- INSTRUCTIONS TO FOLLOW -
Here is a listing; restate all of it exactly.

- DATASET ENTRIES -
□ □ □

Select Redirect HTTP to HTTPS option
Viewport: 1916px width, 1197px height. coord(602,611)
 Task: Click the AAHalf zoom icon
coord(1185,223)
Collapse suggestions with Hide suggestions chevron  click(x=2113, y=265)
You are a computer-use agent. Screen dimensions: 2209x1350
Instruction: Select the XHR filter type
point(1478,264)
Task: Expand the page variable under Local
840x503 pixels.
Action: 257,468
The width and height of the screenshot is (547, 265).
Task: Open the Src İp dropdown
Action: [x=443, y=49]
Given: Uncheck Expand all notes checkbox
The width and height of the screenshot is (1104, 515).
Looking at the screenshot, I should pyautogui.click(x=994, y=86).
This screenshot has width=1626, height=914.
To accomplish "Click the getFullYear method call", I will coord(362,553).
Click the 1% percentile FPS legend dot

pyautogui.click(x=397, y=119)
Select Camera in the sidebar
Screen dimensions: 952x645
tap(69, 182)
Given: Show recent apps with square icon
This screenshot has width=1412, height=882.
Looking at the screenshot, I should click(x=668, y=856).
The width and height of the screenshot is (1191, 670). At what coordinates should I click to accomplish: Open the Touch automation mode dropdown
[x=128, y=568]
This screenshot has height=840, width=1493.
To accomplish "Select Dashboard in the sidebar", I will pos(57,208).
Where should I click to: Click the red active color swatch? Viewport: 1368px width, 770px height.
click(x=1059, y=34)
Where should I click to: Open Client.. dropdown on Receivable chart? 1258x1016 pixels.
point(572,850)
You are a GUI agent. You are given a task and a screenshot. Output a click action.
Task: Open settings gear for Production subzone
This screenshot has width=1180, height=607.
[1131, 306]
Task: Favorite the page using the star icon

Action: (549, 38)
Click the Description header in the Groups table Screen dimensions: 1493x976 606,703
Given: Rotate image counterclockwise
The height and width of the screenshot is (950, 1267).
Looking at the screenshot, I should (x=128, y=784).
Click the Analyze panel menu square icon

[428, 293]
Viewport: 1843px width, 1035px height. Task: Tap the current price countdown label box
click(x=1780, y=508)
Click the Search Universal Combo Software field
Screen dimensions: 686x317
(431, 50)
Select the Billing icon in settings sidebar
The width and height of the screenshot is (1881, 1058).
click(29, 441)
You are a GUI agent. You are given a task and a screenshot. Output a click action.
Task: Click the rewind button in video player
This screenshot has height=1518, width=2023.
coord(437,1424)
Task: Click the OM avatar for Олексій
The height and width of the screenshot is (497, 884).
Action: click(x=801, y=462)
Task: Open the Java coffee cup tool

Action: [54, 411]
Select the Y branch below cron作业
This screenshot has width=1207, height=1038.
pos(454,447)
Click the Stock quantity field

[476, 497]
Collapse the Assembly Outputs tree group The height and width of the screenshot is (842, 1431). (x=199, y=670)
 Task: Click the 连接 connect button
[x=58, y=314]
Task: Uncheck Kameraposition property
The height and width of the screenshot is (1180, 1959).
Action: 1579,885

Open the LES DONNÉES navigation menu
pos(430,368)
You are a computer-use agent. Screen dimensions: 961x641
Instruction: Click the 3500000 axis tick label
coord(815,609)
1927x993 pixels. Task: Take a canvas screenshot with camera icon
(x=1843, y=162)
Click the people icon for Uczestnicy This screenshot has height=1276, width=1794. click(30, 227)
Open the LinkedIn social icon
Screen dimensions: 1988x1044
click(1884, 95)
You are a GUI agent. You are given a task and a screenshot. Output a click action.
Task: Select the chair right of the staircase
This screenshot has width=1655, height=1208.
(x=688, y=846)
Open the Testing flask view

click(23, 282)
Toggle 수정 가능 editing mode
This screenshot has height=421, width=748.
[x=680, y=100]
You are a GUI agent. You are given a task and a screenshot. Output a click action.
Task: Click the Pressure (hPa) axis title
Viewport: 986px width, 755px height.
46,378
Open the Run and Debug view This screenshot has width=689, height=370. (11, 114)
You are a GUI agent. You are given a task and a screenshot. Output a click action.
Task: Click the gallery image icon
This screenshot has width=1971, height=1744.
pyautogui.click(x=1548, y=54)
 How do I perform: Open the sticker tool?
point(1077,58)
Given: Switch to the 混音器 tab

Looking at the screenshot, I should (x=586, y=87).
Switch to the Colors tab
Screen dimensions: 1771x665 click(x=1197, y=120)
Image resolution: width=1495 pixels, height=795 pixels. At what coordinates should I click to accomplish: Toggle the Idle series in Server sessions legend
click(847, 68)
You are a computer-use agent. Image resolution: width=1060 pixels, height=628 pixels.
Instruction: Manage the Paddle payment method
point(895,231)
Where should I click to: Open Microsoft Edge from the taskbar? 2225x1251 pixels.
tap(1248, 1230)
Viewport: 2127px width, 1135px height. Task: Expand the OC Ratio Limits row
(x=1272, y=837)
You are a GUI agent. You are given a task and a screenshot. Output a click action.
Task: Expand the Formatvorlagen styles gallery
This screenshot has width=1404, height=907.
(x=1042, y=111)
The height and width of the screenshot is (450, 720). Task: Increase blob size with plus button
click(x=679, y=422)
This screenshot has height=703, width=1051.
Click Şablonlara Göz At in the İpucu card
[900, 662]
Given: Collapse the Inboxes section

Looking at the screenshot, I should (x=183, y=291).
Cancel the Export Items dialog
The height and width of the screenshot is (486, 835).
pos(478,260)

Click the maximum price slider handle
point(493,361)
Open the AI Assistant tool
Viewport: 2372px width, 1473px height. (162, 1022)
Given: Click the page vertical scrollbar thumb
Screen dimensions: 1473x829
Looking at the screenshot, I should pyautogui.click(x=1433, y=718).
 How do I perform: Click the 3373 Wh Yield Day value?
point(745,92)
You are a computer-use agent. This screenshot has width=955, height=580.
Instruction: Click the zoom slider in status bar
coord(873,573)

□ □ □

- ANSWER TO THIS EXERCISE -
Select Redirect HTTP to HTTPS option
Viewport: 1916px width, 1197px height. coord(602,611)
 Task: Click the AAHalf zoom icon
coord(1185,223)
Collapse suggestions with Hide suggestions chevron  click(x=2113, y=265)
You are a computer-use agent. Screen dimensions: 2209x1350
Instruction: Select the XHR filter type
point(1478,264)
Task: Expand the page variable under Local
840x503 pixels.
Action: 257,468
The width and height of the screenshot is (547, 265).
Task: Open the Src İp dropdown
Action: [x=443, y=49]
Given: Uncheck Expand all notes checkbox
The width and height of the screenshot is (1104, 515).
Looking at the screenshot, I should pyautogui.click(x=994, y=86).
This screenshot has width=1626, height=914.
To accomplish "Click the getFullYear method call", I will coord(362,553).
Click the 1% percentile FPS legend dot

pyautogui.click(x=397, y=119)
Select Camera in the sidebar
Screen dimensions: 952x645
tap(69, 182)
Given: Show recent apps with square icon
This screenshot has width=1412, height=882.
Looking at the screenshot, I should click(x=668, y=856).
The width and height of the screenshot is (1191, 670). At what coordinates should I click to accomplish: Open the Touch automation mode dropdown
[x=128, y=568]
This screenshot has height=840, width=1493.
To accomplish "Select Dashboard in the sidebar", I will pos(57,208).
Where should I click to: Click the red active color swatch? Viewport: 1368px width, 770px height.
click(x=1059, y=34)
Where should I click to: Open Client.. dropdown on Receivable chart? 1258x1016 pixels.
point(572,850)
You are a GUI agent. You are given a task and a screenshot. Output a click action.
Task: Open settings gear for Production subzone
This screenshot has width=1180, height=607.
[1131, 306]
Task: Favorite the page using the star icon

Action: (549, 38)
Click the Description header in the Groups table Screen dimensions: 1493x976 606,703
Given: Rotate image counterclockwise
The height and width of the screenshot is (950, 1267).
Looking at the screenshot, I should (x=128, y=784).
Click the Analyze panel menu square icon

[428, 293]
Viewport: 1843px width, 1035px height. Task: Tap the current price countdown label box
click(x=1780, y=508)
Click the Search Universal Combo Software field
Screen dimensions: 686x317
(431, 50)
Select the Billing icon in settings sidebar
The width and height of the screenshot is (1881, 1058).
click(29, 441)
You are a GUI agent. You are given a task and a screenshot. Output a click action.
Task: Click the rewind button in video player
This screenshot has height=1518, width=2023.
coord(437,1424)
Task: Click the OM avatar for Олексій
The height and width of the screenshot is (497, 884).
Action: click(x=801, y=462)
Task: Open the Java coffee cup tool

Action: [54, 411]
Select the Y branch below cron作业
This screenshot has width=1207, height=1038.
pos(454,447)
Click the Stock quantity field

[476, 497]
Collapse the Assembly Outputs tree group The height and width of the screenshot is (842, 1431). (x=199, y=670)
 Task: Click the 连接 connect button
[x=58, y=314]
Task: Uncheck Kameraposition property
The height and width of the screenshot is (1180, 1959).
Action: 1579,885

Open the LES DONNÉES navigation menu
pos(430,368)
You are a computer-use agent. Screen dimensions: 961x641
Instruction: Click the 3500000 axis tick label
coord(815,609)
1927x993 pixels. Task: Take a canvas screenshot with camera icon
(x=1843, y=162)
Click the people icon for Uczestnicy This screenshot has height=1276, width=1794. click(30, 227)
Open the LinkedIn social icon
Screen dimensions: 1988x1044
click(1884, 95)
You are a GUI agent. You are given a task and a screenshot. Output a click action.
Task: Select the chair right of the staircase
This screenshot has width=1655, height=1208.
(x=688, y=846)
Open the Testing flask view

click(23, 282)
Toggle 수정 가능 editing mode
This screenshot has height=421, width=748.
[x=680, y=100]
You are a GUI agent. You are given a task and a screenshot. Output a click action.
Task: Click the Pressure (hPa) axis title
Viewport: 986px width, 755px height.
46,378
Open the Run and Debug view This screenshot has width=689, height=370. (11, 114)
You are a GUI agent. You are given a task and a screenshot. Output a click action.
Task: Click the gallery image icon
This screenshot has width=1971, height=1744.
pyautogui.click(x=1548, y=54)
 How do I perform: Open the sticker tool?
point(1077,58)
Given: Switch to the 混音器 tab

Looking at the screenshot, I should (x=586, y=87).
Switch to the Colors tab
Screen dimensions: 1771x665 click(x=1197, y=120)
Image resolution: width=1495 pixels, height=795 pixels. At what coordinates should I click to accomplish: Toggle the Idle series in Server sessions legend
click(847, 68)
You are a computer-use agent. Image resolution: width=1060 pixels, height=628 pixels.
Instruction: Manage the Paddle payment method
point(895,231)
Where should I click to: Open Microsoft Edge from the taskbar? 2225x1251 pixels.
tap(1248, 1230)
Viewport: 2127px width, 1135px height. Task: Expand the OC Ratio Limits row
(x=1272, y=837)
You are a GUI agent. You are given a task and a screenshot. Output a click action.
Task: Expand the Formatvorlagen styles gallery
This screenshot has width=1404, height=907.
(x=1042, y=111)
The height and width of the screenshot is (450, 720). Task: Increase blob size with plus button
click(x=679, y=422)
This screenshot has height=703, width=1051.
Click Şablonlara Göz At in the İpucu card
[900, 662]
Given: Collapse the Inboxes section

Looking at the screenshot, I should (x=183, y=291).
Cancel the Export Items dialog
The height and width of the screenshot is (486, 835).
pos(478,260)

Click the maximum price slider handle
point(493,361)
Open the AI Assistant tool
Viewport: 2372px width, 1473px height. (162, 1022)
Given: Click the page vertical scrollbar thumb
Screen dimensions: 1473x829
Looking at the screenshot, I should pyautogui.click(x=1433, y=718).
 How do I perform: Click the 3373 Wh Yield Day value?
point(745,92)
You are a computer-use agent. This screenshot has width=955, height=580.
Instruction: Click the zoom slider in status bar
coord(873,573)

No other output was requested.